Flow control and loops

Michael C Sachs

Flow control

What?

  • Normally the code gets run line by line, in order, top to bottom

  • There are special commands that allow you change that

  • Conditional execution, choose which code to run depending on logical conditions

    • if(<condition>)
    • else if
    • else
  • Loops, repeat a chunk of code several times

    • repeat
    • for
    • while

If then else

if(<condition>) {
  
  <do something>
    
} else {
  
  <do something else>
  
}

If the <condition> evaluates to TRUE, then something gets executed, otherwise something else gets executed.

<condition> must be length one. No vectors allowed.

Examples

num_reps <- if(TRUE) 5000 else 200
num_reps
[1] 5000

This is more useful when the condition inside the if is a result of some other computation

Examples

nonparametric <- median(mtcars$mpg) > (mean(mtcars$mpg) * sd(mtcars$mpg) / 2)

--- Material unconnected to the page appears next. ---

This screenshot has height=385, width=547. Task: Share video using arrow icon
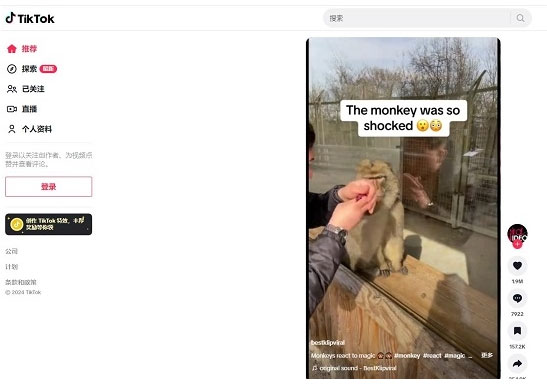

p_value <- if(nonparametric) {
  wilcox.test(mpg ~ vs, data = mtcars, exact = FALSE)$p.value
} else {
  t.test(mpg ~ vs, data = mtcars)$p.value
}

Examples

There does not need to be anything returned from the expression, it could just modify data, make a figure, etc.

if(log_transform) {
  
  data$Y <- log(data$Y)
  
}

Many if else

There is no limit to the amount of if else statements. This is equivalent to having if statements repeatedly nested.

letter <- "three"
number <- if(letter == "one") {
  1
} else if(letter == "two") {
  2
} else if(letter == "three") {
  3
} else {
  stop("Number not found!")
}
number
[1] 3

Logical operators

& (logical AND) and | (OR) have scalar counterparts, called “short-circuit” operators

  • && and || evaluate the first argument, and then the second one only if necessary.
FALSE && stop("Error")
[1] FALSE
TRUE || stop("Error")
[1] TRUE

Common use case:

p.value <- exp(log(runif(1, -.1, .1)))
p.value <- p.value[!is.na(p.value)]
p.char <- if(length(p.value) > 0 && p.value[[1]] < .05) {"<0.05"} else NULL
p.char
[1] "<0.05"

Other logical operators

  • xor Exclusive OR
  • isTRUE and isFALSE
  • any and all for converting logical vectors to a single value, also have na.rm option
any(c(FALSE, TRUE, FALSE))
[1] TRUE
all(c(FALSE, TRUE))
[1] FALSE

Exception handling

aka, how to not stop evaluation on an error. R has 3 types of exceptions: 1) Errors, 2) Warnings, 3) Messages. Errors stop the flow of execution, all three say something at the console.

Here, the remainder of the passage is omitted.